Bref, avec tout ça, j'ai pas trop de temps à moi, tu l'imagines, mais Philippe est génial, comme toujours : malgré toutes ses responsabilités à Radio France (il vient d'être nommé chef du nouveau service culturel sur France Inter, c’est beaucoup de boulot, mais il adore. D’autant que depuis que Frédéric Bonnaud, le nouveau président de France Inter, a réorganisé la grille et viré tous les éléphants qui plombaient l’antenne, toute la maison de la Radio est super motivée – et à juste titre, figure-toi que l’audience a remonté de 3 points ! ), malgré tout ça, donc, il sait trouver le temps de s'occuper des petits (tu ne reconnaîtras pas Adam, il a encore grandi, c'est dingue, quant à Isé, elle commence à marcher), il leur donne leur bain (des fois je me demande à quoi ça sert qu'on paye un jeune garçon au pair !) et il les fait manger, c'est simple, c'est un vrai papa gâteau. Et qui n'oublie pas de s'engager : hier soir, pendant que je dînais avec Carrère, il était l’invité d’honneur d’une conférence qui a fait grand bruit, Pourquoi la démocratie ne peut aller sans une véritable politique de service public, je crois qu'il a eu beaucoup de succès.
Bon, faut que je te laisse, je dois aller essayer ma robe chez Chanel (j'ai un peu minci, ils ont dû la retoucher), il ne s'agirait pas d'arriver mal fagottée à la première du Trouvère à l'Opéra Bastille ce soir (en plus on a les premières places, grâce à Radio France, et Philippe m'a dit qu'on dînerait avec le ténor juste après, je suis toute excitée!).
Bien à toi


Et toi, cher Philippe, à quoi ressemble ta vie rêvée ?

A toi pour toujours,

Valentine


Hervé Guibert, Table de travail

06 octobre 2007

Onze


Cher Philippe,

Aujourd'hui, cela fait onze mois que je suis amoureuse de toi. Onze mois à t'aimer, à penser à toi, à te chérir, à rêver de toi, à t'écouter religieusement.
J'ai aimé ces mois, ces heures passées à tenter de te toucher, à laisser mon amour, ma passion, guider mes mots. L'exaltation des premières pages, bien vite remplacée par le sentiment d'écrire depuis un désert solitaire des mots jetés à l'inconnu, qui ne seraient peut-être jamais lus. Puis la joie pure du premier commentaire, enfin j'étais lue, et tu allais peut-être en faire autant. Depuis, un bonheur éclatant à t'offrir chacune de ces pages.
Au XV, à l'honneur en ce jour, j'ai toujours préféré le onze, que tu me permettras donc d'honorer ici.

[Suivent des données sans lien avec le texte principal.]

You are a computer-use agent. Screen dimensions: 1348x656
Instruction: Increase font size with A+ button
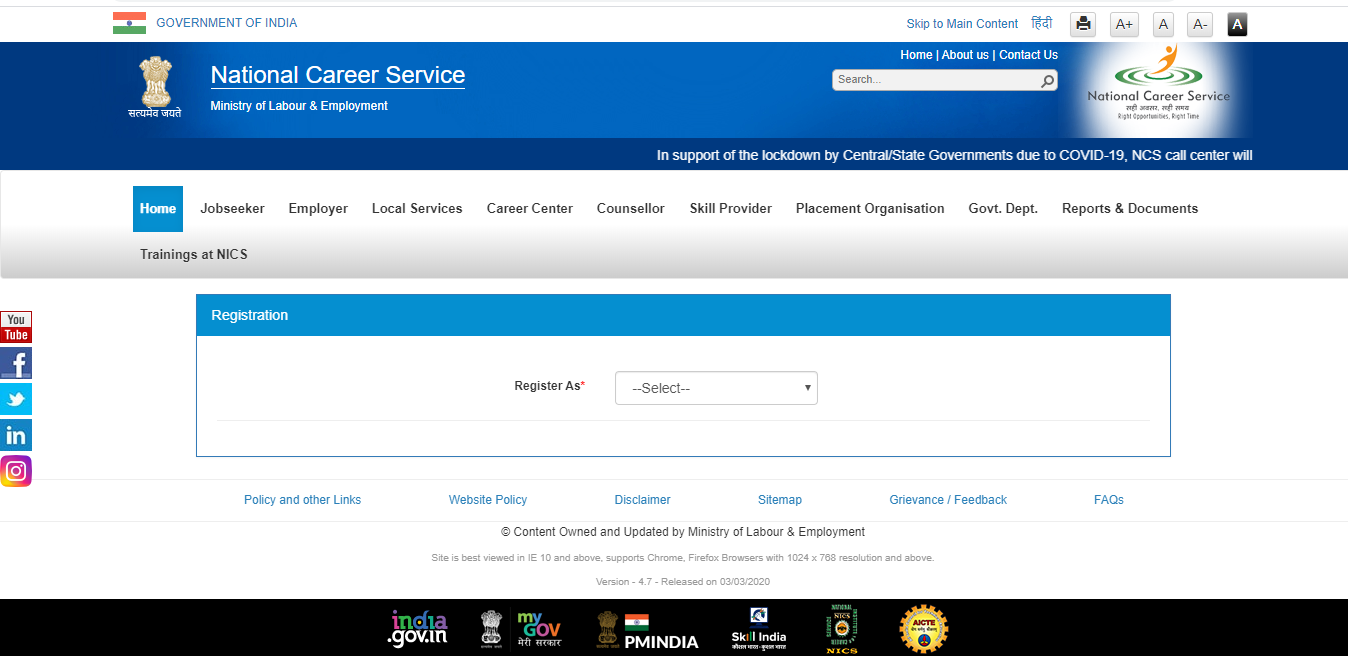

Un amour vrai, unique, qui n'aura jamais d'égal.
Deux prunelles pour relire sans concession chacun des mots que je t'envoie.
Désir, plaisir, extase : ma sainte trinité quand je pense à toi.
Quatre mains, les nôtres, quand enfin nos corps enfiévrés se trouveront.
Cinq sens, que tu éveilles en moi à chaque instant.
Istanbul, Florence, New-York, Séville, Amsterdam et Paris, les six villes que j'aimerais parcourir à tes côtés.
Sept sceaux, que je briserais sans hésiter pour toi.
Huit secrets, que je chuchoterai au creux de ton oreille après l'amour.
Neuf planètes, qui ne seront jamais assez vastes pour y inscrire ma passion.
Dix doigts que je voudrais entrelacer aux tiens, pour toujours.
Onze, l'heure du cadran que j'attends fébrilement chaque dimanche parce que lorsqu'elle sonne, tu viens à moi.